[Work instructions] In the passage on the future resurrection below, list every scripture reference given in parentheses, in the order in which each appears.
+++ Document passage
Our future resurrection is also a significant theme of understanding the biblical picture of the future. In essence, the resurrection refers to the replacement of our mortal physical body with an immortal physical body. Jesus promised this to those who believe in him in the clearest of terms. In John 11 after a man named Lazarus had died, Jesus gave hope to his sister. “Jesus said to her, ‘I am the resurrection and the life. The one who believes in me will live even if he dies’” (John 11:25). The foundation of the Christian faith is the death and resurrection of Christ. Also, Jesus’ resurrection is a prelude to every Christian’s resurrection. Paul writes to the church at Corinth, “But now Christ has been raised from the dead, the firstfruits of those who have fallen asleep” (1 Cor 15:20). Jesus’ resurrection is only the first of many to come. The reference to those who have fallen asleep refers to Christians who had died. The symbolic language of sleep suggests that we will wake up again. The Christian who dies will wake up in the resurrection. But what kind of body is it? Paul describes, “It is the same with the resurrection of the dead. What is sown is perishable, what is raised is imperishable. It is sown in dishonor, it is raised in glory; it is sown in weakness, it is raised in power; it is sown a natural body, it is raised a spiritual body” (1 Cor 15:42-44). It is an imperishable, glorious, powerful, and spiritual body. What a glorious future we have to look forward to! For the church, the resurrection takes place at the time of the rapture (1 Thess 4:15-17). For the Old Testament saints as well as those believers who die in the tribulation, their resurrection appears to occur at the second coming of Christ prior to the millennium (Dan 12:1-2; Rev 20:4).
++++++
+++ Data excerpt
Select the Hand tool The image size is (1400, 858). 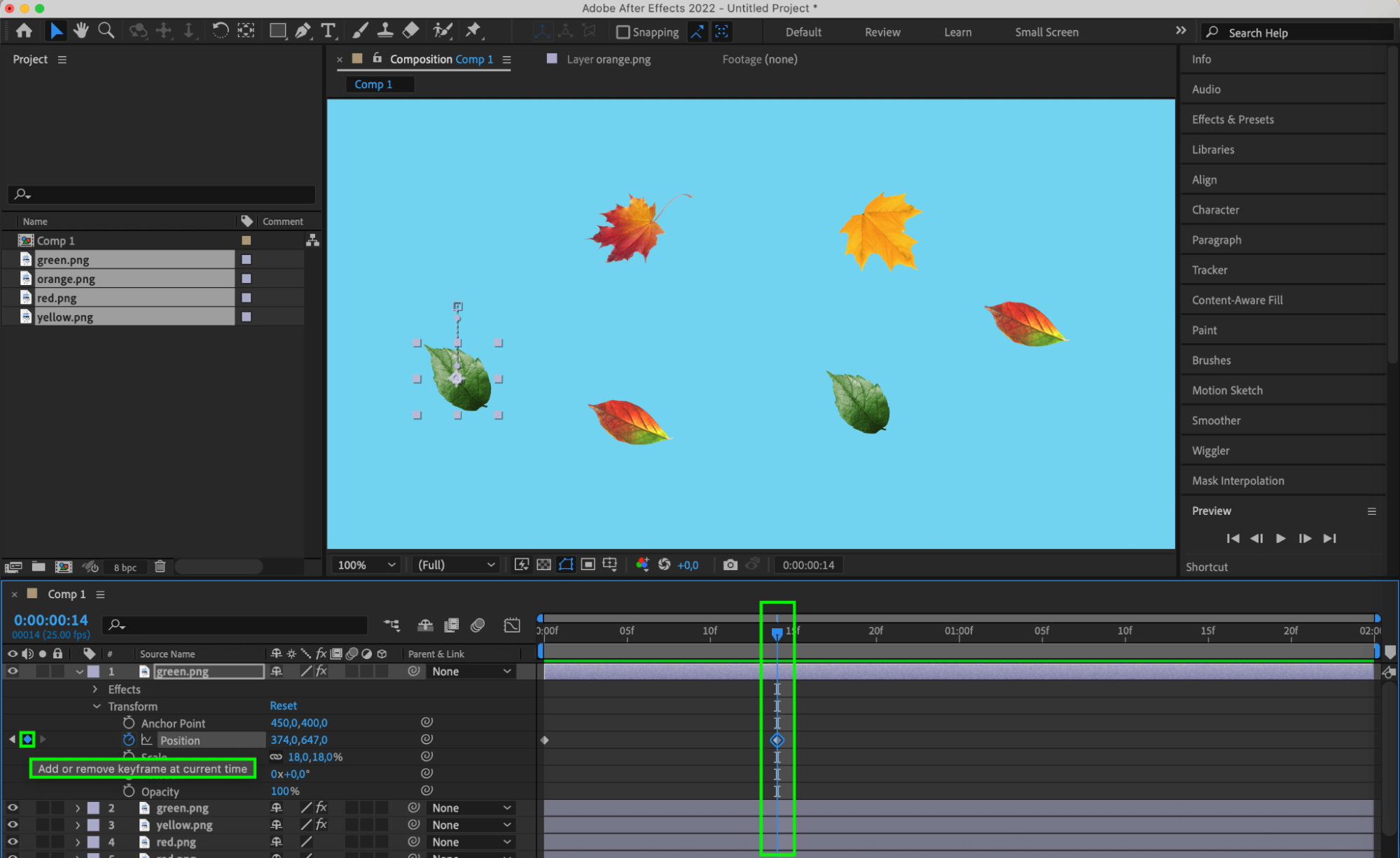click(x=81, y=31)
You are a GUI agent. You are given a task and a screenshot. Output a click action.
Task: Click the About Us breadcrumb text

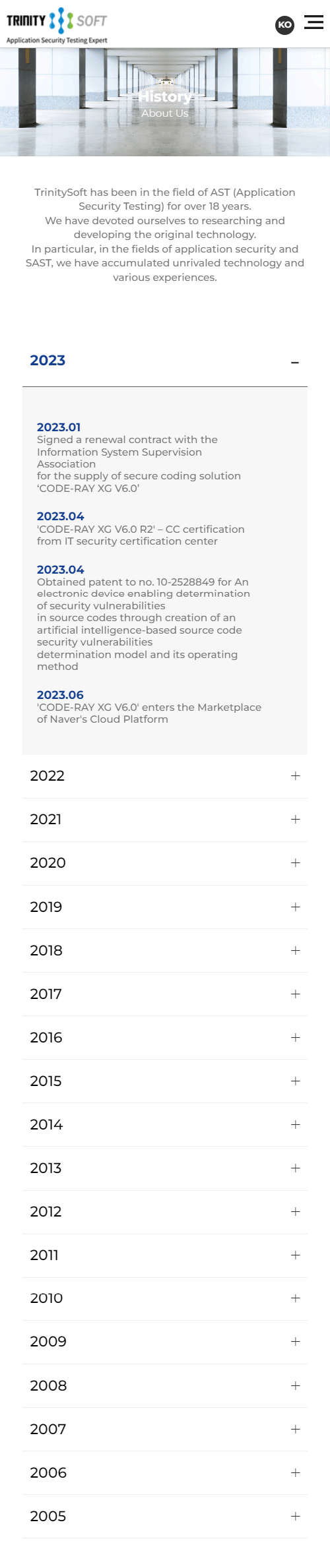click(165, 113)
++++++
[Response for this exercise]
1. John 11:25
2. 1 Cor 15:20
3. 1 Cor 15:42-44
4. 1 Thess 4:15-17
5. Dan 12:1-2
6. Rev 20:4